[Stored records]
::::::

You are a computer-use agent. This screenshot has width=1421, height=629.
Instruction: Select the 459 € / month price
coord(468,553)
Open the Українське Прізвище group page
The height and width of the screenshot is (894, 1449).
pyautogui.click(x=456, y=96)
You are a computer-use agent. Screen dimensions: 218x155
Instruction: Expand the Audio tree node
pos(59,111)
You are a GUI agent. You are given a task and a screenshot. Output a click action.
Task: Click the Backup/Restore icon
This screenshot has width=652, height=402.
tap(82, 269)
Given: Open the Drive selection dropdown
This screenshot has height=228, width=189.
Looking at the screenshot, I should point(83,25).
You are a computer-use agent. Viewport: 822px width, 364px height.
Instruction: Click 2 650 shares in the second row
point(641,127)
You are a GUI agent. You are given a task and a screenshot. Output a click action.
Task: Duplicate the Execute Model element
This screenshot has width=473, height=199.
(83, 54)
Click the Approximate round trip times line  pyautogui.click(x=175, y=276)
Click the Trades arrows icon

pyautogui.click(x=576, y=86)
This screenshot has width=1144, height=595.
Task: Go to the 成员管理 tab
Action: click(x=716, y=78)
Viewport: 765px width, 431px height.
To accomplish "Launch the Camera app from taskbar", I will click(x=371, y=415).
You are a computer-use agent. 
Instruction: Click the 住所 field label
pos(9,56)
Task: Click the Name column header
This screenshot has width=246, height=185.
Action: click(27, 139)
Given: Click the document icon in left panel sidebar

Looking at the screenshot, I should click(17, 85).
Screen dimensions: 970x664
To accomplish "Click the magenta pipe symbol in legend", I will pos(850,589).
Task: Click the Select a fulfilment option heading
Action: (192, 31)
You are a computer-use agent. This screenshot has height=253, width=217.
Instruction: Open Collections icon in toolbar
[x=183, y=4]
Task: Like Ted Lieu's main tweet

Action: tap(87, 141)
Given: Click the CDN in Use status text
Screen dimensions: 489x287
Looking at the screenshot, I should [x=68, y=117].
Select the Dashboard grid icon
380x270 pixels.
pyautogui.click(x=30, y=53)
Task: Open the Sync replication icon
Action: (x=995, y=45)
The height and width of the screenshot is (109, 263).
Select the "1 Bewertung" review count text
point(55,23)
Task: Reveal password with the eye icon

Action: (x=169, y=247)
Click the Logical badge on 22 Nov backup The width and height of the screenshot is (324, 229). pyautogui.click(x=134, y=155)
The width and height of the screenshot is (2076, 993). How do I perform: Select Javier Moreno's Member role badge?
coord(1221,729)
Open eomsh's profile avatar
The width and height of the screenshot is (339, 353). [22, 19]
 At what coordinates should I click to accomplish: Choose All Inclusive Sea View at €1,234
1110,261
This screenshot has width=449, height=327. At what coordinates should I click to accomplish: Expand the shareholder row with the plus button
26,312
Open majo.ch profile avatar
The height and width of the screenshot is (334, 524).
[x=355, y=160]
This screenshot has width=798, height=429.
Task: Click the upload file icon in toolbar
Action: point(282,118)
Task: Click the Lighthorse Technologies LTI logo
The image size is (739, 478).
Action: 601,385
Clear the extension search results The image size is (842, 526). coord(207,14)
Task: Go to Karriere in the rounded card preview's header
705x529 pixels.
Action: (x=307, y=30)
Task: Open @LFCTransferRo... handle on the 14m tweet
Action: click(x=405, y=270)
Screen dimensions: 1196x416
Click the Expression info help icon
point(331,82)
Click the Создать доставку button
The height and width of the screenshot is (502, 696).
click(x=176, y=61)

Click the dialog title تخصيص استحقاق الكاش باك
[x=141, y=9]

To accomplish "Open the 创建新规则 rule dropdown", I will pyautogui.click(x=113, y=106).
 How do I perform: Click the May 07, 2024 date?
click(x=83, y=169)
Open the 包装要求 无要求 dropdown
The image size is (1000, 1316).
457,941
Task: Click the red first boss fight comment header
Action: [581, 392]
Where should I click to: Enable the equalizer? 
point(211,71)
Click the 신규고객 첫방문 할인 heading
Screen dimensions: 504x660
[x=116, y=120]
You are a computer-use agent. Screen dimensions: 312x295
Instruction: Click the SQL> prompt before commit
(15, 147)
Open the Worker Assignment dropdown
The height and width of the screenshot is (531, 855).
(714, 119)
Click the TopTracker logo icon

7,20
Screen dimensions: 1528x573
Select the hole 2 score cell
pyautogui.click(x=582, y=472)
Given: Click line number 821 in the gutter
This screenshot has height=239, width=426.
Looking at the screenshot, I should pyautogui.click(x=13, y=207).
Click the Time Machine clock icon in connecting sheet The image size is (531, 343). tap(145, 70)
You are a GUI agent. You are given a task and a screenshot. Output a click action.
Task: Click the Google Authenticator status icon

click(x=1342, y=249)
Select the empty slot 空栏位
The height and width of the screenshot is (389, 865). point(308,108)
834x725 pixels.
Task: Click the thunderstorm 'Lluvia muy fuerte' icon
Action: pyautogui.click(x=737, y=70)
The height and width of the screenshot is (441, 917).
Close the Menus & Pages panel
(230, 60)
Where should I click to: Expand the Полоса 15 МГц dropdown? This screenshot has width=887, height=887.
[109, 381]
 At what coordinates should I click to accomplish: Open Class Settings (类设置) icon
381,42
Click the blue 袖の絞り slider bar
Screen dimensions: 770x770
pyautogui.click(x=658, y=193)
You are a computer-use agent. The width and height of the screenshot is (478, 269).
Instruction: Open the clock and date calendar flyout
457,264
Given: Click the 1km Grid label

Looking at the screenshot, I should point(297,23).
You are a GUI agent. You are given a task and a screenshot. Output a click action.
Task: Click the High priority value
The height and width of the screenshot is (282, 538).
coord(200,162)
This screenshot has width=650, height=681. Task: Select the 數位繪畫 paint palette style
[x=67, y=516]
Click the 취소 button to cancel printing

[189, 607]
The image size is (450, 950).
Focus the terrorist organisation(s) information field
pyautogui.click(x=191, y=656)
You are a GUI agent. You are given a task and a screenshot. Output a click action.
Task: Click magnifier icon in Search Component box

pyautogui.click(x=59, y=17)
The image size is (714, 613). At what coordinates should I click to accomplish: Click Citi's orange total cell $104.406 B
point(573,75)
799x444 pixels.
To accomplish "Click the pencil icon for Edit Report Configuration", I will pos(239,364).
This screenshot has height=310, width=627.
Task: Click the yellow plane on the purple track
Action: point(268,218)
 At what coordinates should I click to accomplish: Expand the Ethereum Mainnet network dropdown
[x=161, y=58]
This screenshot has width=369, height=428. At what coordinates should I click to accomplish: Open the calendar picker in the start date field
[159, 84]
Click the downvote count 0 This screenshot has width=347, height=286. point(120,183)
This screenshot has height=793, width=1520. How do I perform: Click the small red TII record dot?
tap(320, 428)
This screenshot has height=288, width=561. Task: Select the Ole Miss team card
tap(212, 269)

::::::

→ **Problem to work on**:
Reproduce the entries above exactly, starting at their first line and finishing with the line that contains "Given: Open the Drive selection dropdown".

→ **Reply**:
You are a computer-use agent. This screenshot has width=1421, height=629.
Instruction: Select the 459 € / month price
coord(468,553)
Open the Українське Прізвище group page
The height and width of the screenshot is (894, 1449).
pyautogui.click(x=456, y=96)
You are a computer-use agent. Screen dimensions: 218x155
Instruction: Expand the Audio tree node
pos(59,111)
You are a GUI agent. You are given a task and a screenshot. Output a click action.
Task: Click the Backup/Restore icon
This screenshot has width=652, height=402.
tap(82, 269)
Given: Open the Drive selection dropdown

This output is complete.